A site with a rather tacky name suggests:
One of the most common reasons I hear for not letting a model be more transparent is that, if they did that, then people would game the model. I’d like to argue that that’s exactly what they should do, and it’s not a valid argument against transparency.
Take as an example the Value-added model for teachers. I don’t think there’s any excuse for this model to be opaque: it is widely used (all of New York City public middle and high schools for example), the scores are important to teachers, especially when they are up for tenure, and the community responds to the corresponding scores for the schools by taking their kids out or putting their kids into those schools. There’s lots at stake.
Why would you not want this to be transparent? Don’t we usually like to know how to evaluate our performance on the job? I’d like to know it if being 4 minutes late to work was a big deal, or if I need to stay late on Tuesdays in order to be perceived as working hard. In other words, given that it’s high stakes it’s only fair to let people know how they are being measured and, thus, how to “improve” with respect to that measurement.
Instead of calling it “gaming the model”, we should see it as improving our scores, which, if it’s a good model, should mean being better teachers (or whatever you’re testing).
This is an interesting point. I certainly agree that is you are going to measure people on x then telling them what x is is only fair. But I would never promise that x was my only criteria for measuring a real world job, as I don’t believe we can write the specification for many activities well enough to always know that maximizing the x-score is equivalent to doing the job well.
(PFI contracts are of course a great example of this; one of the reasons that PFI is a terrible idea is that you can’t write a contract that defines what it means to run a railway well for ten years that stands up to the harsh light of events.)
Thus I would argue that the problem in the situation outlined above isn’t lack of transparency, it is using a fixed formula to evaluate something complicated and contingent.

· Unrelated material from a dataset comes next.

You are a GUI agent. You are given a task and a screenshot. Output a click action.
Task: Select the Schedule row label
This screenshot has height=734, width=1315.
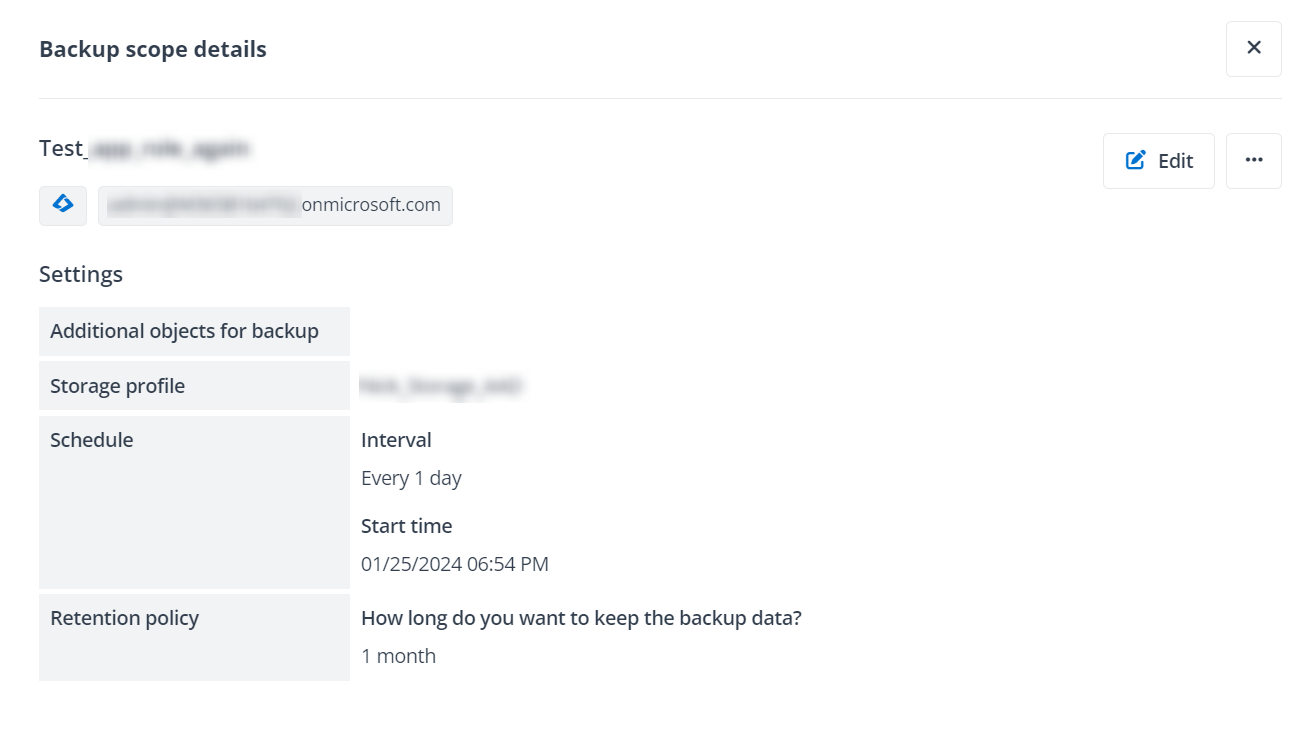click(x=92, y=440)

Sure, by all means say ‘these scores are important’, but leave some room for judgement and user feedback too. Humility about how much you can measure is important too.
There is also a good reason for keeping some models secret, and that is the use of proxies. Say I want to measure something but I can’t access the real data. I know that the proxy I use isn’t completely accurate – it does not have complete predictive power – but it is better than nothing. Here for instance is the FED in testimony to Congress on a feature of credit scoring models:
Results obtained with the model estimated especially for this study suggest that the credit characteristics included in credit history scoring models do not serve as substitutes, or proxies, for race, ethnicity, or sex. The analysis does suggest, however, that certain credit characteristics serve, in part, as limited proxies for age. A result of this limited proxying is that the credit scores for older individuals are slightly lower, and those of younger individuals somewhat higher, than would be the case had these credit characteristics not partially proxied for age. Analysis shows that mitigating this effect by dropping these credit characteristics from the model would come at a cost, as these credit characteristics have strong predictive power over and above their role as age proxies.
Credit scoring models are trying to get at ability and willingness to pay, but they have to use proxies, such as disposable income and prior history, to do that. Some of those proxies inadvertently measure things that you don’t want them to too, like age, but excluding them would decrease model performance.
Here, it is better that the proxies are not precisely known so that they are harder to game. The last thing you want in a credit scoring model is folks knowing how best to lie to you, especially if some of the data is hard to check. It is much better to ask for more than you need, as in psychometrics, and use the extra data as a consistency check (or just throw it away) than to tell people how your model works. Its predictive power may well decline markedly if people know how it works.
Of course, you need a regulatory framework around this so that models which try to measure, for instance, race, are banned, but that does not require model transparency. Sometimes it really is better to keep the model as a black box.